__WHAT THE EXERCISE ASKS__: After locating the line that contains "You are a computer-use agent. The" in the records below, write out exactly that line and each line after it through the one that contains "Image resolution: width=769", and nothing else.

(Stored data entries)
☆ ☆ ☆

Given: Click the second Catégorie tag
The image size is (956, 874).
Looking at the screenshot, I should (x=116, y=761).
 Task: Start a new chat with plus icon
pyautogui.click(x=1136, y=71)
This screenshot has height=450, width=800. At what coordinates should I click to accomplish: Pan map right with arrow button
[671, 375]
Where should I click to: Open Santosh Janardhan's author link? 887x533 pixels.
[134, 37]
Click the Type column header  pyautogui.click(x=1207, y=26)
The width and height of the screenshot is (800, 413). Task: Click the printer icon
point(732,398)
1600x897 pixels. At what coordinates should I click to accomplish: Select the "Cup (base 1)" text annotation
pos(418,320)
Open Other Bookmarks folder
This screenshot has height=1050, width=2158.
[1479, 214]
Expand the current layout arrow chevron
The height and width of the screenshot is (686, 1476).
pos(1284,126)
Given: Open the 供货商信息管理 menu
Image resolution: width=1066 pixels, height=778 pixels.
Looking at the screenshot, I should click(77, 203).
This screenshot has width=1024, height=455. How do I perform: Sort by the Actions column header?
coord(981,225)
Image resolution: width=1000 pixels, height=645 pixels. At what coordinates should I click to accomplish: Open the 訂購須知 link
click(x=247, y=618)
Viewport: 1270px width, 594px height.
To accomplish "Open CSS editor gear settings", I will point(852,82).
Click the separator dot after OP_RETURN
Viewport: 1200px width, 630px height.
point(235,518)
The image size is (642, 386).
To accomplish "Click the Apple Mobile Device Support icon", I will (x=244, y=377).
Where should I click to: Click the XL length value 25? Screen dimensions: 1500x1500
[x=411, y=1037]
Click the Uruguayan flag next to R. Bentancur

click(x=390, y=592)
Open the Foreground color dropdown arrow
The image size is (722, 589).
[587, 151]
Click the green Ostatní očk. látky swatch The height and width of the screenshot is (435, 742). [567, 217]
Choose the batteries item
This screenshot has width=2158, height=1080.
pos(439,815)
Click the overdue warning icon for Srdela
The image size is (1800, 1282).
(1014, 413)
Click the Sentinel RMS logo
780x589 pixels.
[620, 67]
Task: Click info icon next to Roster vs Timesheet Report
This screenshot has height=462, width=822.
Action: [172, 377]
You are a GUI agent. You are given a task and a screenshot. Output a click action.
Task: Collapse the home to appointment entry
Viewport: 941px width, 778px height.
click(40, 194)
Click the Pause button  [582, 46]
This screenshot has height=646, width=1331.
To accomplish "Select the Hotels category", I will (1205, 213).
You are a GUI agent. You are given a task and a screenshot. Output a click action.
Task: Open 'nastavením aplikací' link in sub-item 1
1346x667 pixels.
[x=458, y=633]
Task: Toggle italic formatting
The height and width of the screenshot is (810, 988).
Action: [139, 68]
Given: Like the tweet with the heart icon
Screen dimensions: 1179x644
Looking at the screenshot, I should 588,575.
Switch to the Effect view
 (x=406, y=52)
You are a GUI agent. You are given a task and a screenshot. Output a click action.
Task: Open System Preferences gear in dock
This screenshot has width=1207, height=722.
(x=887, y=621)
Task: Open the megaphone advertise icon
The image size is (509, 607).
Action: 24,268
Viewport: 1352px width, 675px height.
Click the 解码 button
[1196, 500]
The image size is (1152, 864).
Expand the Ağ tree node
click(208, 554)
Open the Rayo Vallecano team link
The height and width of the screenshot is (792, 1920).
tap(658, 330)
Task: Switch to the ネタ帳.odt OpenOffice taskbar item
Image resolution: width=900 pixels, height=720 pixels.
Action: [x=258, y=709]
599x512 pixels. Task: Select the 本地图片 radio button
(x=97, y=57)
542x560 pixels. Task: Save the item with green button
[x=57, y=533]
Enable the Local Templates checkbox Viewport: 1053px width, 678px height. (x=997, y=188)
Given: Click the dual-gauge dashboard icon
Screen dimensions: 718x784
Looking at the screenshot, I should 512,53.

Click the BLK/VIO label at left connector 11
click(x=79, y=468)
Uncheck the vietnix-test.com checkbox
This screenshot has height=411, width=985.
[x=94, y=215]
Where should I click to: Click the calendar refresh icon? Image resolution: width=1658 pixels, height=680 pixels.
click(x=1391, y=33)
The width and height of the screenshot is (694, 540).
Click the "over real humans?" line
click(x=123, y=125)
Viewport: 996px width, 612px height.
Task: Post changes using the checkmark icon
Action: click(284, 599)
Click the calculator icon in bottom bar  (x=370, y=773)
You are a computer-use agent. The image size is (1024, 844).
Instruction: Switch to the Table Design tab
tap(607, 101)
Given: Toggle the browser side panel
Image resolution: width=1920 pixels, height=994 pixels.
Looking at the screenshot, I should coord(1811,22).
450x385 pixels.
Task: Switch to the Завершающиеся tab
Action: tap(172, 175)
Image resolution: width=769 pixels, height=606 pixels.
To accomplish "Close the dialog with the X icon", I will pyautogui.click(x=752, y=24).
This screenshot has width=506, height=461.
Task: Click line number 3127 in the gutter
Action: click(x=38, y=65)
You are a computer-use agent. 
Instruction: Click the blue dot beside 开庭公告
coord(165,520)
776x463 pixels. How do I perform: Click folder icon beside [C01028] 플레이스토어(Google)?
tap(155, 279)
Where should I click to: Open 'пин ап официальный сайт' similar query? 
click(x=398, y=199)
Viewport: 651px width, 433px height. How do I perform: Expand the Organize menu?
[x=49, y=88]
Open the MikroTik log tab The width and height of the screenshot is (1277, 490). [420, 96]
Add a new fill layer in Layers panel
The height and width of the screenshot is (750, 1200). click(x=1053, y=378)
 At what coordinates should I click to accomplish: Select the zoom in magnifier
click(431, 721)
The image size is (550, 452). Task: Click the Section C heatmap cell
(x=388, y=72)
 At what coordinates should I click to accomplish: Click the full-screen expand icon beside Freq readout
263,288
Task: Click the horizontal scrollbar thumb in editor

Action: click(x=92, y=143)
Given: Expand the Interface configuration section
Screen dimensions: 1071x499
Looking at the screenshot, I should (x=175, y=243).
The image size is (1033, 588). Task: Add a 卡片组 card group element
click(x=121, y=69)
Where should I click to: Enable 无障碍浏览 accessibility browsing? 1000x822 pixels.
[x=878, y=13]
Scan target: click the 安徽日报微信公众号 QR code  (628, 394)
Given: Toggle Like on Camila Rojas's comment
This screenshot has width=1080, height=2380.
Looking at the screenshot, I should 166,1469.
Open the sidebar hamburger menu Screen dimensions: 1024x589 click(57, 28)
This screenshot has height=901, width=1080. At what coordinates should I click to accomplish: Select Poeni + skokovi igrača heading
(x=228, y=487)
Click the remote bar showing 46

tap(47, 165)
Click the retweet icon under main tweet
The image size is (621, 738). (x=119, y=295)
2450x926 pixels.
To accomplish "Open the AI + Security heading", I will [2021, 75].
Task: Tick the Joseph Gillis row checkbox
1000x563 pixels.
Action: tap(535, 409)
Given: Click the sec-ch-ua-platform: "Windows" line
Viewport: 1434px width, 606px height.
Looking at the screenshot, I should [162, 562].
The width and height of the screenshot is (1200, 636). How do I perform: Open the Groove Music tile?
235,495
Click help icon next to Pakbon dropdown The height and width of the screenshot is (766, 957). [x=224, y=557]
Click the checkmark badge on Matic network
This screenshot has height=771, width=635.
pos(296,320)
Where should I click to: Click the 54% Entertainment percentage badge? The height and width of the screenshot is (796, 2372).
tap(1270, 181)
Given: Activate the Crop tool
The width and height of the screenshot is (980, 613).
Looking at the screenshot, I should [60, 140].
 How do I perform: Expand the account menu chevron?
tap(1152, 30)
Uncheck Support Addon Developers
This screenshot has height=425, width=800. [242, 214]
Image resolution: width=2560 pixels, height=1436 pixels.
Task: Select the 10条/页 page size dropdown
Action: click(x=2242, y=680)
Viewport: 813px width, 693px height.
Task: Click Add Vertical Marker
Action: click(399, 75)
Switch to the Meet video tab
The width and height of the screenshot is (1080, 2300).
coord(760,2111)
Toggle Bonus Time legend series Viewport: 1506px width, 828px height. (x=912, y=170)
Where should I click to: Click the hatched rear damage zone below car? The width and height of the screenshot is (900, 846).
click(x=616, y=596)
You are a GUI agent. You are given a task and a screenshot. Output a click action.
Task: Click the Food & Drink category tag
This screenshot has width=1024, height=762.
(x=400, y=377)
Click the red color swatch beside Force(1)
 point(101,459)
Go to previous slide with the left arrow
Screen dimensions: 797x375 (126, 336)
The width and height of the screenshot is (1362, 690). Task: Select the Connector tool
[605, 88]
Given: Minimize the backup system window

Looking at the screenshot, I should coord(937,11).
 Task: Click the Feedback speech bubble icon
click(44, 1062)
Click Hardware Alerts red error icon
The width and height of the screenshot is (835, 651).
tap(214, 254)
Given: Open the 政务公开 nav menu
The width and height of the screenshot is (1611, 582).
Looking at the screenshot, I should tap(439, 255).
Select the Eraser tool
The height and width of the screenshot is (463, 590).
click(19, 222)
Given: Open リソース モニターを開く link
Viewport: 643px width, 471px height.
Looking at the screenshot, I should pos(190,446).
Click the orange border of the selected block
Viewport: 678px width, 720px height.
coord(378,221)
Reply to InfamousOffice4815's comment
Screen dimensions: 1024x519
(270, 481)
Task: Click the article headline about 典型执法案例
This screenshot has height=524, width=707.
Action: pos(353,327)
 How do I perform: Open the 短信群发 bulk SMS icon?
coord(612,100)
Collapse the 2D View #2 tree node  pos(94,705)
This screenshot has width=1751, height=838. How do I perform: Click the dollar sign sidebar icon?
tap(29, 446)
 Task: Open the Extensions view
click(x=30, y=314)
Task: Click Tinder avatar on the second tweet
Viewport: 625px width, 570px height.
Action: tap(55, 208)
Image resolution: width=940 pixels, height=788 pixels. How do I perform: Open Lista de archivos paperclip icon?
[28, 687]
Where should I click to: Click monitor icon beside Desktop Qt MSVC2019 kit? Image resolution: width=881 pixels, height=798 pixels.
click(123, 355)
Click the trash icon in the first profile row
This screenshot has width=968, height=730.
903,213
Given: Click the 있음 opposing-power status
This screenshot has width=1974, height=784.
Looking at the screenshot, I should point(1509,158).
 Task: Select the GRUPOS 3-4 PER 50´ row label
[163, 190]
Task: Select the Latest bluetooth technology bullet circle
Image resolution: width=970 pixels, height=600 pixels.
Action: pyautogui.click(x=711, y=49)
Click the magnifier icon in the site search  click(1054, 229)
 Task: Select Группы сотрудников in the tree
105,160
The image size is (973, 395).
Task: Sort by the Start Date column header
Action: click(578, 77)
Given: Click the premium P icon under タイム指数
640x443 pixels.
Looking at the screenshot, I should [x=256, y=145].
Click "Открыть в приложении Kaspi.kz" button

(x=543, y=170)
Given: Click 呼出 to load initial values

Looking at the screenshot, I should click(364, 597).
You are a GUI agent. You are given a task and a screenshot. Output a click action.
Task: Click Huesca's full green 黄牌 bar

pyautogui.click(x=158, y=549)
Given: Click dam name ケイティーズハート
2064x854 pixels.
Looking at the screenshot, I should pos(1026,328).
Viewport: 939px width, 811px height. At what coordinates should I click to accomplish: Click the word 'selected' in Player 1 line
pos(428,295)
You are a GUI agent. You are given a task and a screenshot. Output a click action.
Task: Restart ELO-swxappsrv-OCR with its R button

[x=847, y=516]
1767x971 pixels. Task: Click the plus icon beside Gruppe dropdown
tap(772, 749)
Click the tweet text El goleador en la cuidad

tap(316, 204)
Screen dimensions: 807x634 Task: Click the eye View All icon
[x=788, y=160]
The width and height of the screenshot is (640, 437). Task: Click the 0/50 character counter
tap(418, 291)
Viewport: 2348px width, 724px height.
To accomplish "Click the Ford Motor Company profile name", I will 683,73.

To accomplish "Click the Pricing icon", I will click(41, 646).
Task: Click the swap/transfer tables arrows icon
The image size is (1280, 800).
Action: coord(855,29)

☆ ☆ ☆

__SOLUTION TO THIS TASK__:
You are a computer-use agent. The image size is (1024, 844).
Instruction: Switch to the Table Design tab
tap(607, 101)
Given: Toggle the browser side panel
Image resolution: width=1920 pixels, height=994 pixels.
Looking at the screenshot, I should coord(1811,22).
450x385 pixels.
Task: Switch to the Завершающиеся tab
Action: tap(172, 175)
Image resolution: width=769 pixels, height=606 pixels.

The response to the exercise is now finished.